But you might as well observe that The Future is shot in color. In July’s work, quirk and whimsy are narrative equivalents of a lisp — superficial mannerisms that say nothing important about the speaker, but loads about the audience’s ability to listen. Sophie and Jason, at least, are all ears. Couched beneath the conversation’s playfulness, each hears the notes of dread coming from their partner, from the bric-a-brac, or from somewhere in their apartment’s muted browns. July’s so agile a director, she could squeeze dread from puppies, and as actors, she and Linklater both excel in conveying opposing feelings simultaneously: in a single breath, there might be cheer, ennui, joy, fear, and desire. What’s troubling them here, it seems, is their inability to achieve what they would like with the talents they have (or don’t). The impossible paradox of wanting to stop time’s progression, while simultaneously wishing life — he provides tech support from home, she teaches dancing to preschoolers — weren’t so stagnant. In other words, the future.
Putting the shadows in foreshadowing, the scene’s a blueprint for how quirk begets darkness throughout the entire film. Yes, there’s an omniscient cat narrator (shown, mostly, as a close-up on a pair of adorable puppet paws), a talking moon, and a self-propelled t-shirt. But no matter how cheerfully fantastical these images seem, July always makes clear that what animates them is deeper and more powerful.

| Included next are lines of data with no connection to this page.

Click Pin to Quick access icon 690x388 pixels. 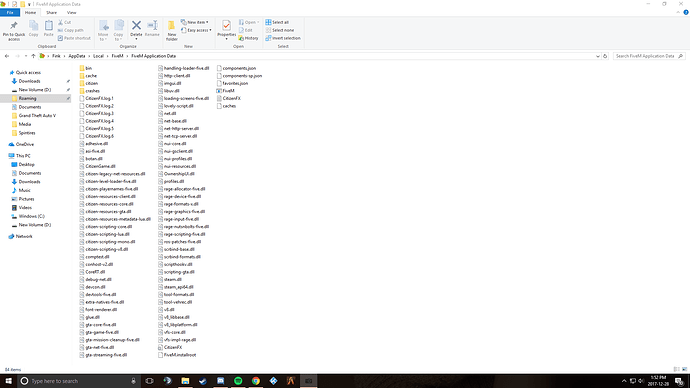click(14, 26)
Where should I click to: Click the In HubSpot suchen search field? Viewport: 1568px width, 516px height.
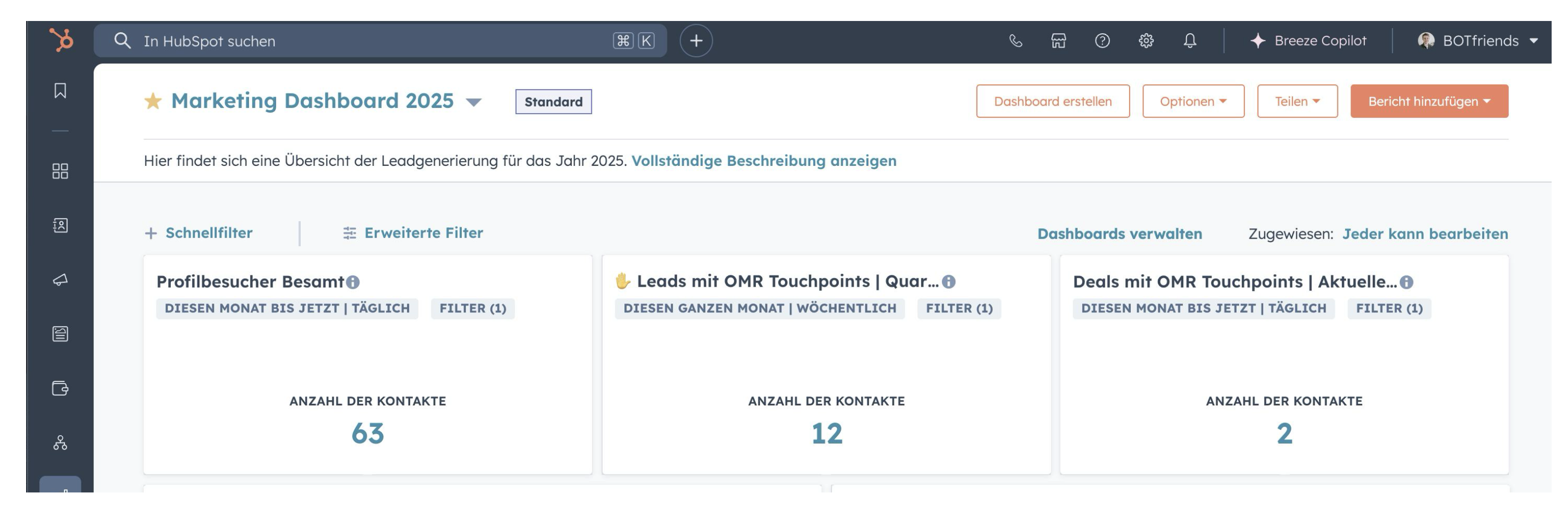pyautogui.click(x=380, y=41)
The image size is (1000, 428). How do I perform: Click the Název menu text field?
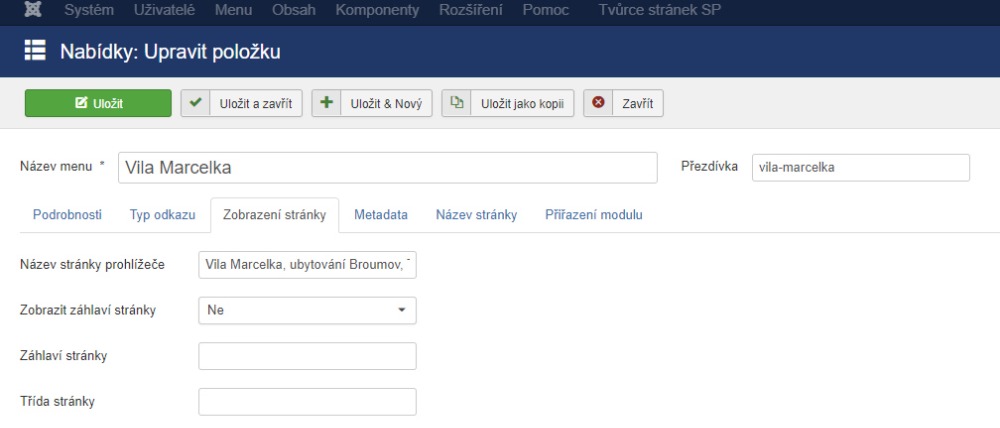tap(388, 167)
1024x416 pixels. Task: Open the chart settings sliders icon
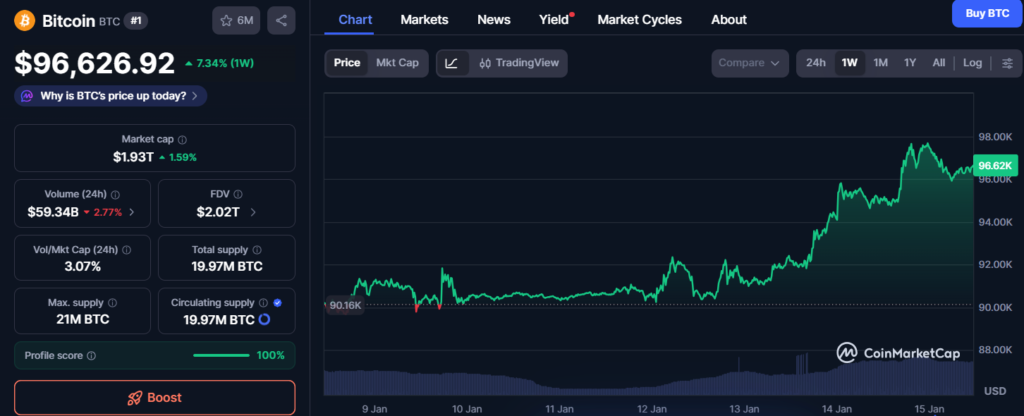(1006, 63)
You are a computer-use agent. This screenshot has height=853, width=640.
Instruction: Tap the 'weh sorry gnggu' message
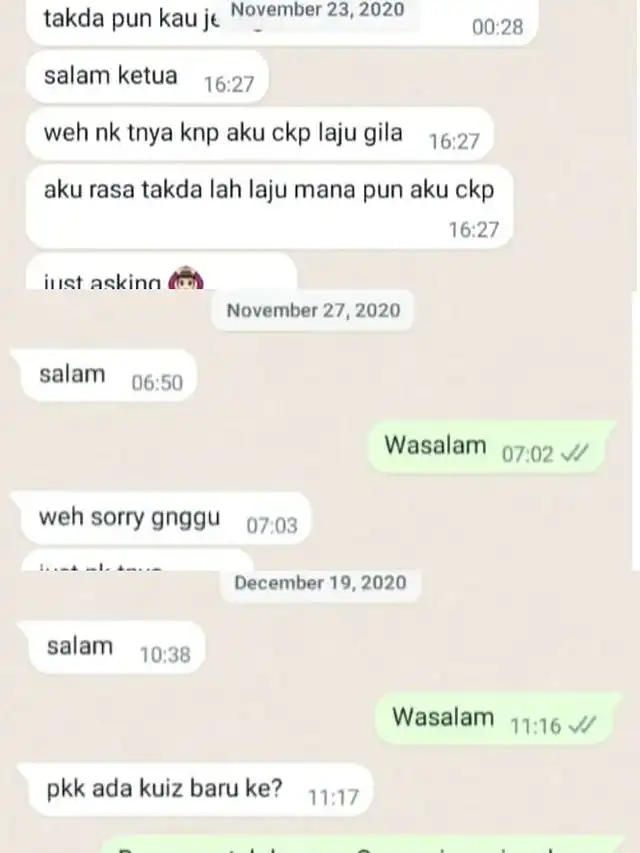pyautogui.click(x=161, y=518)
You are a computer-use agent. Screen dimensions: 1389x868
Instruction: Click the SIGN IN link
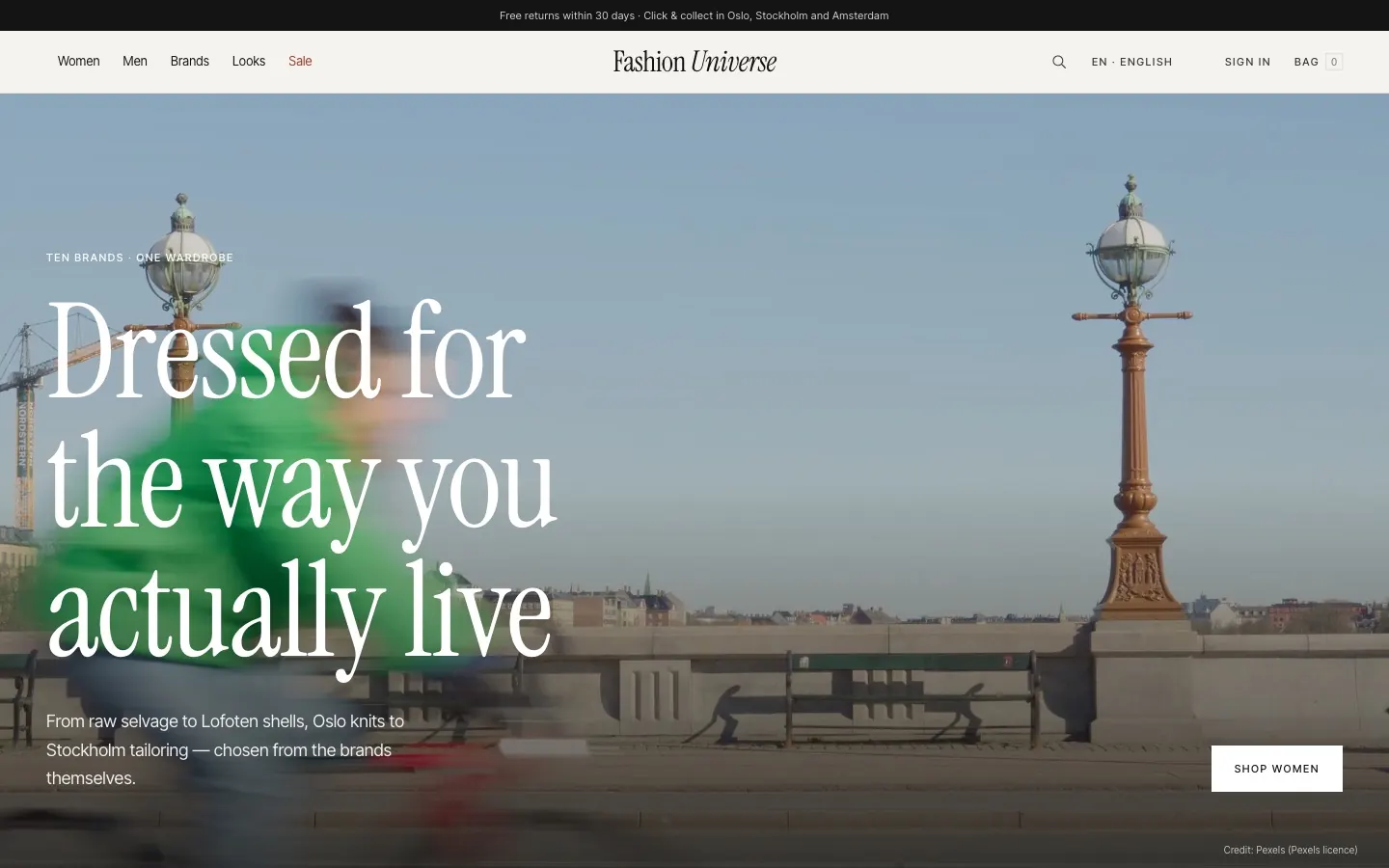pyautogui.click(x=1247, y=62)
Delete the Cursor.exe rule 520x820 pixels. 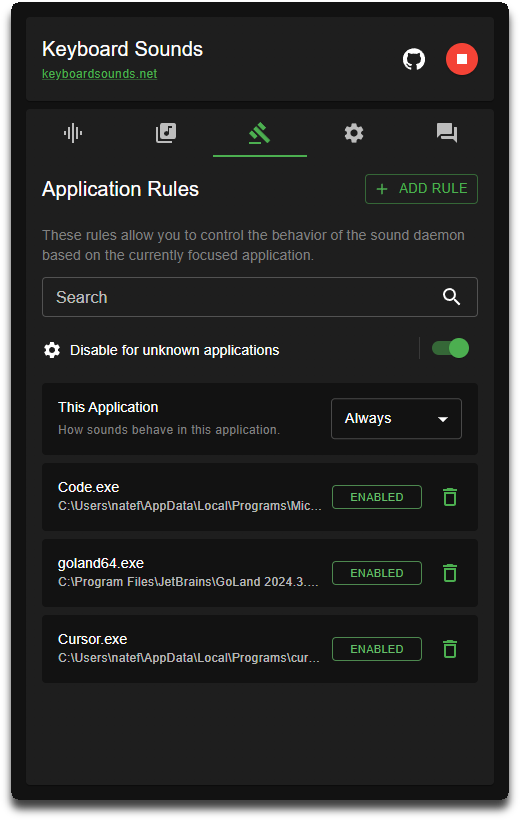(x=450, y=649)
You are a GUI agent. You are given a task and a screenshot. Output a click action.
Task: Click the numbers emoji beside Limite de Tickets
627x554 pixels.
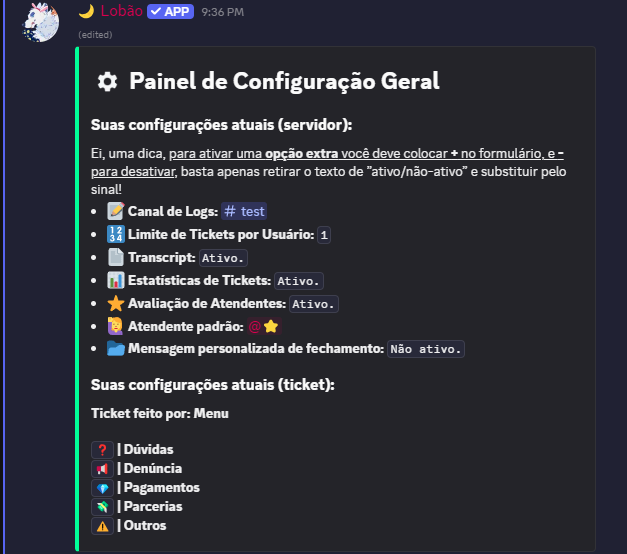point(115,234)
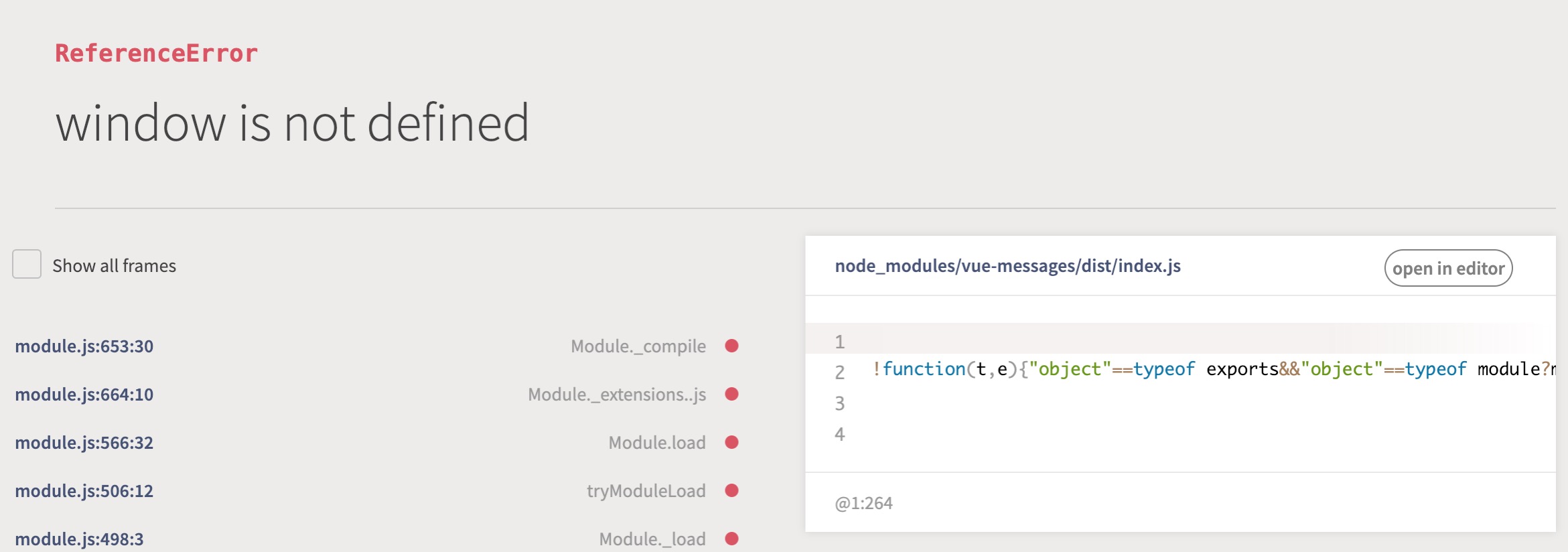Click red dot beside Module._extensions..js
The width and height of the screenshot is (1568, 552).
coord(731,394)
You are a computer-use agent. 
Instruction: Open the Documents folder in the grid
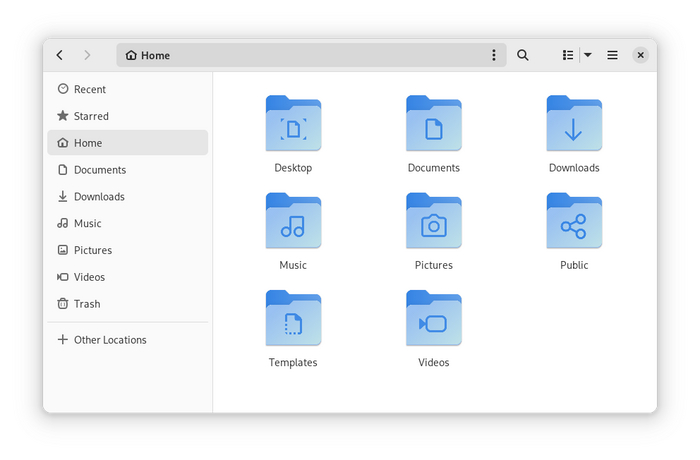point(433,125)
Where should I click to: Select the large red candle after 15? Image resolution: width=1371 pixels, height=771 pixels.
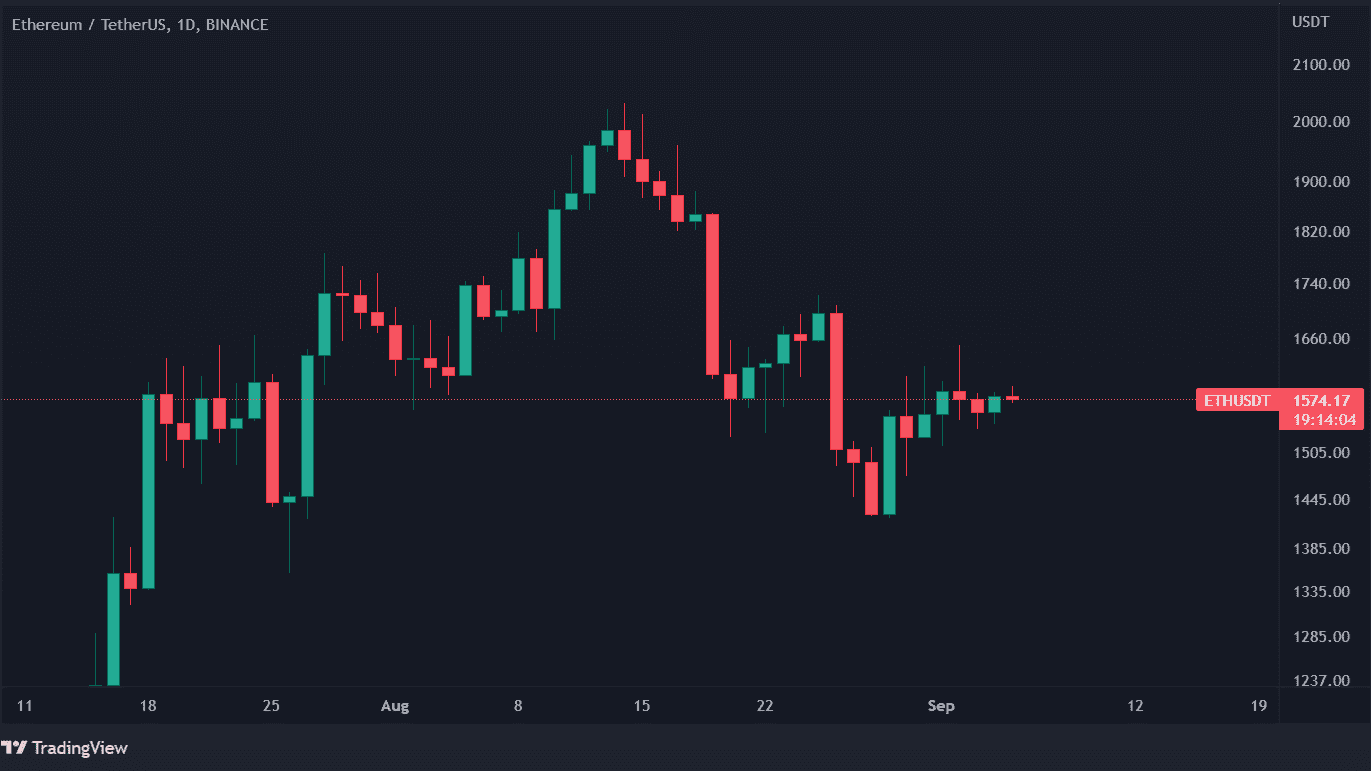click(712, 295)
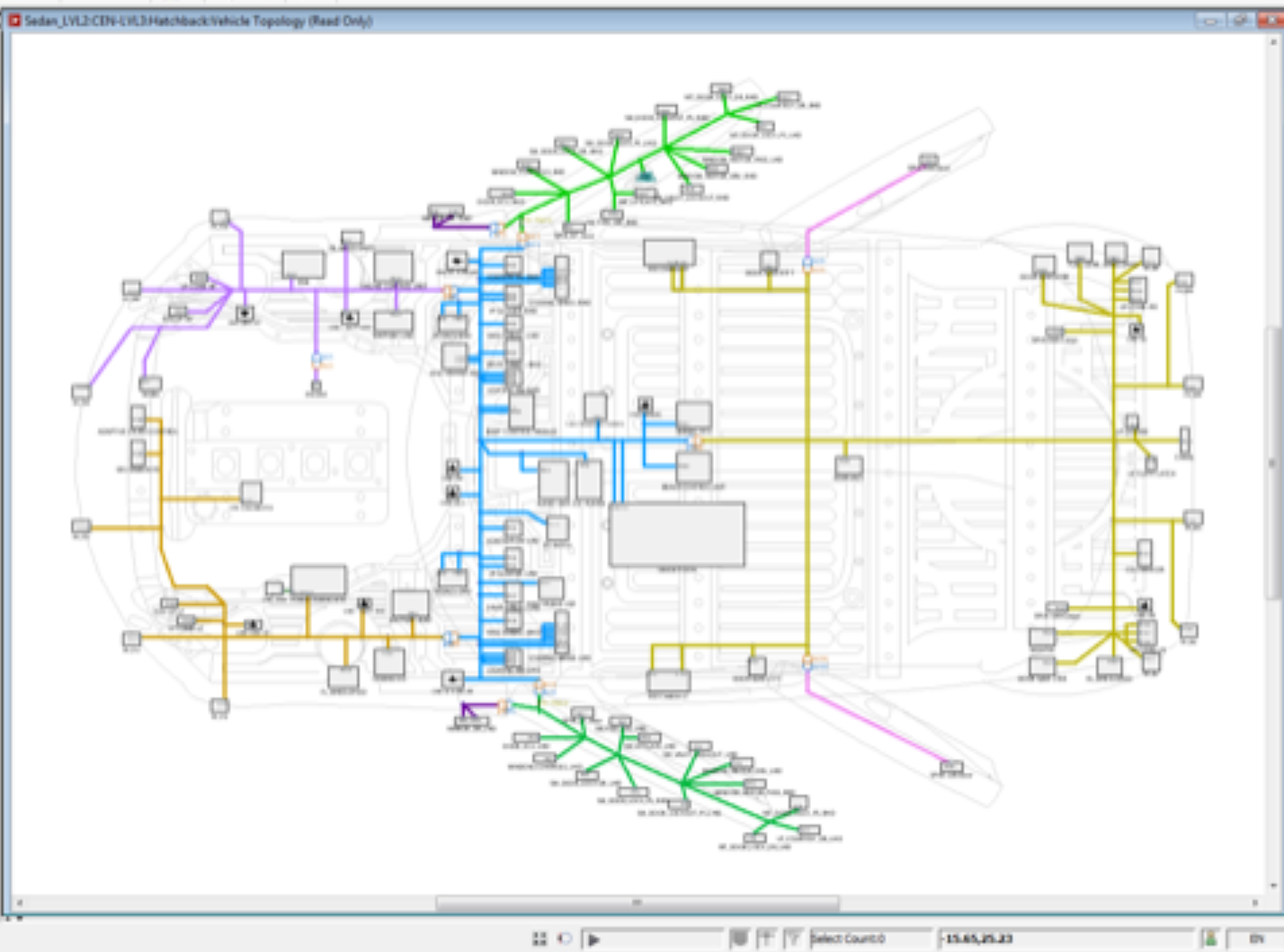This screenshot has width=1284, height=952.
Task: Select the largest gray module in the diagram center
Action: [677, 534]
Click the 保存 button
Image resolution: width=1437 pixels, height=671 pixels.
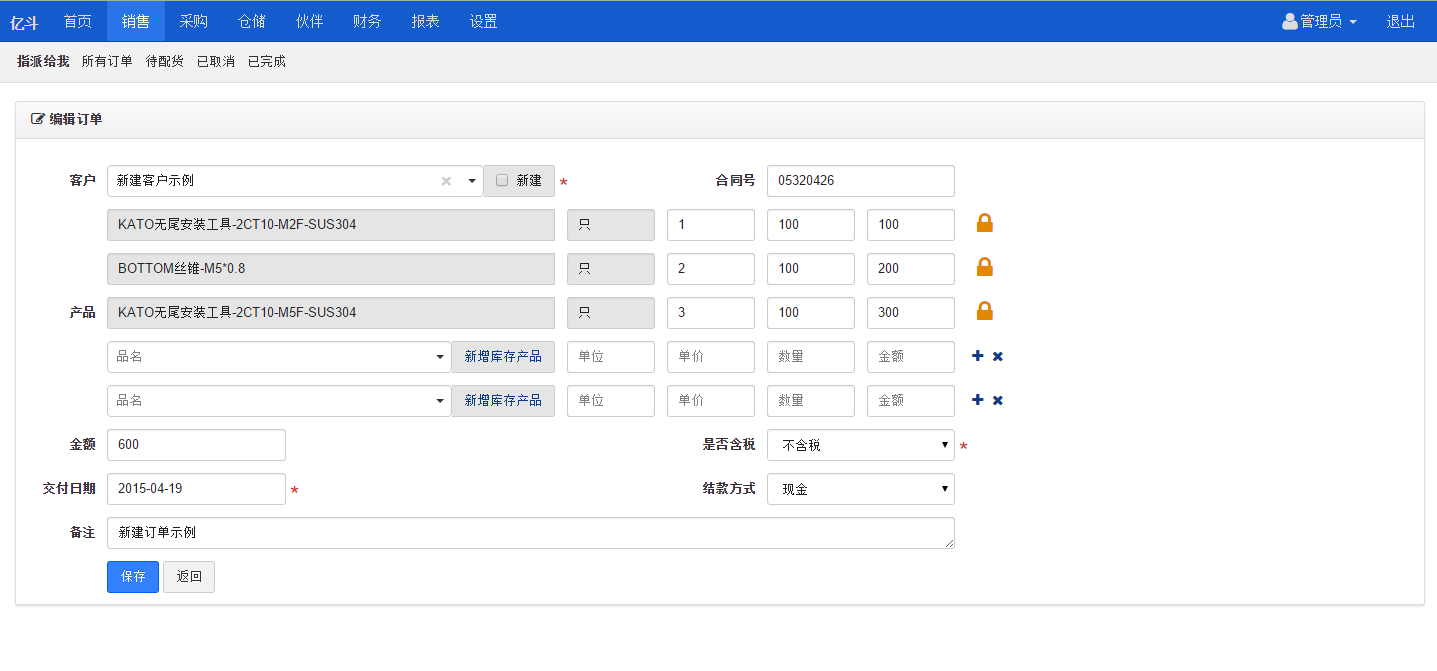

In her impressive, divisive debut, Me and You and Everyone We Know, a film about forging connections (no matter how inappropriate), July’s artifice showed us the hope in the grotesque — most famously, a kid who wanted to poop into an internet acquaintance’s butt, back and forth, forever ))<>((. Conversely, in The Future, which notably takes place after its characters’ intimate bonds are already well-established, July’s peculiar tricks reveal the terror in the familiar. In the Freudian sense, it’s uncanny (as Katrina Onstad observes in The New York Times): July’s mastery of tone makes even the mundane and quotidian seem indefinably off, producing a cognitive dissonance in the audience that’s often unsettling and sometimes terrifying. But for Sophie and Jason, it’s the familiar comfort of their lives, together in their apartment, that itself becomes untenable when they decide… to adopt a cat.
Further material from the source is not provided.